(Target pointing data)
====

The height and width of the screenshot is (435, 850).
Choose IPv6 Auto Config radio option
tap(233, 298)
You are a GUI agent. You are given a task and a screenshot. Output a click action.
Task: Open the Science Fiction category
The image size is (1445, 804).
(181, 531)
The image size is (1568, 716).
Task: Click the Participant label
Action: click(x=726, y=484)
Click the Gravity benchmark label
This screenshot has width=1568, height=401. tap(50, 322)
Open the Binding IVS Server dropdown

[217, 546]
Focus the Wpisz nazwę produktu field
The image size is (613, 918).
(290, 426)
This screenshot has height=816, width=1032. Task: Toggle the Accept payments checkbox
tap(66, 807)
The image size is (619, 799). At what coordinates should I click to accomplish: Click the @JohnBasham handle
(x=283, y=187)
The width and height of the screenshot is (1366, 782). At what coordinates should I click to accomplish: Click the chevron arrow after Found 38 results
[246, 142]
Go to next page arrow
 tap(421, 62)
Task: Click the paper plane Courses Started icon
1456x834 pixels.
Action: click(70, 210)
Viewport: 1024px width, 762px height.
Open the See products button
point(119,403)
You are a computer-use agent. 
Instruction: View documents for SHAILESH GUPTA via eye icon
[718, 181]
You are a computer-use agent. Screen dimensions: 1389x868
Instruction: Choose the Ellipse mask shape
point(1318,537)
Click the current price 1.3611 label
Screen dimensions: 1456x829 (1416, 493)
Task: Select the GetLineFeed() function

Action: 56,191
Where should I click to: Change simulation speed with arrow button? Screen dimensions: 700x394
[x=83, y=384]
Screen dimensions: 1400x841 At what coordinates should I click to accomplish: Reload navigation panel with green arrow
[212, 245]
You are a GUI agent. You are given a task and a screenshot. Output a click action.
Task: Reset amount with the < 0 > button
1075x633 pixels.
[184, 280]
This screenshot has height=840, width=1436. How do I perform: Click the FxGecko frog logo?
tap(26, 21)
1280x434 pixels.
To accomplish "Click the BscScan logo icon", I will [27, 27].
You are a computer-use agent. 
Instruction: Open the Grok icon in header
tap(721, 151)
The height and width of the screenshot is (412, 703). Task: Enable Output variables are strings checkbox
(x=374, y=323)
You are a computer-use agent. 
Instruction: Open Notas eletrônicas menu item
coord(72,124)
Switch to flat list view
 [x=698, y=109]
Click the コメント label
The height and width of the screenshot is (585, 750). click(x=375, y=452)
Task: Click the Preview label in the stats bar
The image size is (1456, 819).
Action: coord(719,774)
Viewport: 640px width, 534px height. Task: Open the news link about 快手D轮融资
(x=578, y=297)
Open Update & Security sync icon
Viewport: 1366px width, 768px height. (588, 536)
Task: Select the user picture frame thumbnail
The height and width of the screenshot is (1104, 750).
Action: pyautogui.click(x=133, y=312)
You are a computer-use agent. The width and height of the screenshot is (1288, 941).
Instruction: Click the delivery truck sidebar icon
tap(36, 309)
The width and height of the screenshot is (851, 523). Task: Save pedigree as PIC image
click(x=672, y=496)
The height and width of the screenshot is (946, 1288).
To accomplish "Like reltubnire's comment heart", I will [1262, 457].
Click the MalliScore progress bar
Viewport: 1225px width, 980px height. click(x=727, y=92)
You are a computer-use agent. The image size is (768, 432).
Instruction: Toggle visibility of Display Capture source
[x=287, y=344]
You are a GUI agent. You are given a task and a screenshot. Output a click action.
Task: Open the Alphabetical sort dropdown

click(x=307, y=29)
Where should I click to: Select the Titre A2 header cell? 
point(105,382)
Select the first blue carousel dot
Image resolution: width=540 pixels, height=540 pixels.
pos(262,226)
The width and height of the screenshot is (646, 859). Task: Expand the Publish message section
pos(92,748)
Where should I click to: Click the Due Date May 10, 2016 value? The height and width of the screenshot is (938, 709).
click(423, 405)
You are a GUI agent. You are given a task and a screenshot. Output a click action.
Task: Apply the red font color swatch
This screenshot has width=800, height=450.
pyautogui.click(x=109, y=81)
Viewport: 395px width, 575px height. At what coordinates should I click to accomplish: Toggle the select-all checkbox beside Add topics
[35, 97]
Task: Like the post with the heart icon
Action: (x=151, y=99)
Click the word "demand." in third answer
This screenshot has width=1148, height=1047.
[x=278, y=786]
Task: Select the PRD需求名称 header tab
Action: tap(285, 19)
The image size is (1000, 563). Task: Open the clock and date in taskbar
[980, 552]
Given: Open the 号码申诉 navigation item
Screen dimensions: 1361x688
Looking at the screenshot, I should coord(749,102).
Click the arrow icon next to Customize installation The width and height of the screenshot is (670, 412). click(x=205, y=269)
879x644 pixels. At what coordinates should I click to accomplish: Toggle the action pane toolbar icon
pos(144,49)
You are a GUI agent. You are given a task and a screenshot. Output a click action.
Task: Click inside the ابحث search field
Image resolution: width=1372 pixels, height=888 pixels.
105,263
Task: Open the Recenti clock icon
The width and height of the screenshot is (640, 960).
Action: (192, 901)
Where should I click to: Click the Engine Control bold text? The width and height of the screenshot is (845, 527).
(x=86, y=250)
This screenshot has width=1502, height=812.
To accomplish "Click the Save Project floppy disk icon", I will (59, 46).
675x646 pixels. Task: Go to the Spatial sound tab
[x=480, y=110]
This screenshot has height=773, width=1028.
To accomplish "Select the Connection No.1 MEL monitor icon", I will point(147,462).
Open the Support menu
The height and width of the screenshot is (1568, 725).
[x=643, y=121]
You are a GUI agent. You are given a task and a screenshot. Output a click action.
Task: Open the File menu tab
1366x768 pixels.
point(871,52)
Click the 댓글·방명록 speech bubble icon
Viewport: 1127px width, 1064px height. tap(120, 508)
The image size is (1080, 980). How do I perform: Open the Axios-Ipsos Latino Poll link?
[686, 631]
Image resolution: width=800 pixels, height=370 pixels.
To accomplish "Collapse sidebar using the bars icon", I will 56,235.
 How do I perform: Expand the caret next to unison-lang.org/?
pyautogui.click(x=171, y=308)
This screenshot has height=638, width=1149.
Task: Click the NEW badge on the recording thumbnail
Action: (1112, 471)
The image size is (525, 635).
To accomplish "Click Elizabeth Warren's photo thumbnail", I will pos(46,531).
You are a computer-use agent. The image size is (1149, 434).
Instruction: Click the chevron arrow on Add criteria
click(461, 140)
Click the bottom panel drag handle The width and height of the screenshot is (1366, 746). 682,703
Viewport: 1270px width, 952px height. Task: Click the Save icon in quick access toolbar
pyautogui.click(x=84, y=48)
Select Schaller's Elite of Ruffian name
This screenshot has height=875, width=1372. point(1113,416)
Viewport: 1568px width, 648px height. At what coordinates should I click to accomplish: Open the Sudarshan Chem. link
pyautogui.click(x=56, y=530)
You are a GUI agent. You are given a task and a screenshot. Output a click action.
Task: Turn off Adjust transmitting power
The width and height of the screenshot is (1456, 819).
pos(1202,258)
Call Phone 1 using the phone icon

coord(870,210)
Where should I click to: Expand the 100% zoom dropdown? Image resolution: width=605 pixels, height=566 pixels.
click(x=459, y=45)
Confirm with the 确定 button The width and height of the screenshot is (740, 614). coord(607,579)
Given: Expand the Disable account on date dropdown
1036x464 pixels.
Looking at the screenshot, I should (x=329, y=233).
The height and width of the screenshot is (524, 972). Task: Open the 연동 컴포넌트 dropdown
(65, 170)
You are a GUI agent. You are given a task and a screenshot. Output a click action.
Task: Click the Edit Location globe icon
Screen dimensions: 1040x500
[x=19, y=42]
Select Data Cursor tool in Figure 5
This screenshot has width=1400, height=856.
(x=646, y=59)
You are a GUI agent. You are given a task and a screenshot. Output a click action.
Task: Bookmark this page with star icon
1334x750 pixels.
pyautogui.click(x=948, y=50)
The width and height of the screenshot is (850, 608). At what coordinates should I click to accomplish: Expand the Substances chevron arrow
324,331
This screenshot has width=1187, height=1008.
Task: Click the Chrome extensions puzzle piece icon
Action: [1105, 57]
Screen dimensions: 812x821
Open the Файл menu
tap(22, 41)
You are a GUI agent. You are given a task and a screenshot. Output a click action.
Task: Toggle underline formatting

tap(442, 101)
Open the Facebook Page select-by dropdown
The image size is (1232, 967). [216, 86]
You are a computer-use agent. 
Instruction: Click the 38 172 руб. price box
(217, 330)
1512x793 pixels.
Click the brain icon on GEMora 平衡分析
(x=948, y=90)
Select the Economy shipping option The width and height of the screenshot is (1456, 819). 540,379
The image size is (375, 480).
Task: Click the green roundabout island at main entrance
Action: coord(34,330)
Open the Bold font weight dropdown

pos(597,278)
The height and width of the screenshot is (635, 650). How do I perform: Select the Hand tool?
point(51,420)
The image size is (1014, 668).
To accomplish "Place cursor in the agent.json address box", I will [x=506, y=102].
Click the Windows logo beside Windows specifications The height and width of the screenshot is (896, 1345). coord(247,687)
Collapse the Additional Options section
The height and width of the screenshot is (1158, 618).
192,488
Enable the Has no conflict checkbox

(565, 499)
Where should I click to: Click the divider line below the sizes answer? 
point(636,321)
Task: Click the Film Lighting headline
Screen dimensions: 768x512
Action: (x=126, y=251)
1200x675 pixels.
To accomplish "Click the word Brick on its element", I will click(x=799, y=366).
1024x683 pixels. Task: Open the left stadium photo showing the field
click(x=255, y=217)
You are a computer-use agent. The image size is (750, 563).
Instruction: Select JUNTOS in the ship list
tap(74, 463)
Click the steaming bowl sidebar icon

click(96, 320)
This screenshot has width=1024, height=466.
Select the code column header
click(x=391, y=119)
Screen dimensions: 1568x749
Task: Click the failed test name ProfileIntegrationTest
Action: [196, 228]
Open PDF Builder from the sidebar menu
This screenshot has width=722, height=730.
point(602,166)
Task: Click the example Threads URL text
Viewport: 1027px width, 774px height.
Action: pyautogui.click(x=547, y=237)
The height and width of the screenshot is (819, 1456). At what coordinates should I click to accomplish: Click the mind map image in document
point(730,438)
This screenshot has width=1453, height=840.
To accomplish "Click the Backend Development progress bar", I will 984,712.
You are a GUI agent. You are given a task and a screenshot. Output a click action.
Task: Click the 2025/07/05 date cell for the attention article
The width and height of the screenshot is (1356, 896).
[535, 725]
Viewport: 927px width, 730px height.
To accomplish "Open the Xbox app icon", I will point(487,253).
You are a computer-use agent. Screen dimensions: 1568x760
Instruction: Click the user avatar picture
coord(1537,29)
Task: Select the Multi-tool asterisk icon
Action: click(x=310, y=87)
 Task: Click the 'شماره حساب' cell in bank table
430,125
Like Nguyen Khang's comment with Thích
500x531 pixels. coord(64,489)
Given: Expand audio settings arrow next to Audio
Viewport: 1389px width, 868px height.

====

**TASK DETAILS:**
Quote the rows above word for word, from the line with "Open the Support menu" through the line with "This screenshot has height=875, width=1372.", including both of those lines.

**SOLUTION FOR THIS TASK:**
Open the Support menu
The height and width of the screenshot is (1568, 725).
[x=643, y=121]
You are a GUI agent. You are given a task and a screenshot. Output a click action.
Task: Open the File menu tab
1366x768 pixels.
point(871,52)
Click the 댓글·방명록 speech bubble icon
Viewport: 1127px width, 1064px height. tap(120, 508)
The image size is (1080, 980). How do I perform: Open the Axios-Ipsos Latino Poll link?
[686, 631]
Image resolution: width=800 pixels, height=370 pixels.
To accomplish "Collapse sidebar using the bars icon", I will 56,235.
 How do I perform: Expand the caret next to unison-lang.org/?
pyautogui.click(x=171, y=308)
This screenshot has height=638, width=1149.
Task: Click the NEW badge on the recording thumbnail
Action: (1112, 471)
The image size is (525, 635).
To accomplish "Click Elizabeth Warren's photo thumbnail", I will pos(46,531).
You are a computer-use agent. The image size is (1149, 434).
Instruction: Click the chevron arrow on Add criteria
click(461, 140)
Click the bottom panel drag handle The width and height of the screenshot is (1366, 746). 682,703
Viewport: 1270px width, 952px height. Task: Click the Save icon in quick access toolbar
pyautogui.click(x=84, y=48)
Select Schaller's Elite of Ruffian name
This screenshot has height=875, width=1372. point(1113,416)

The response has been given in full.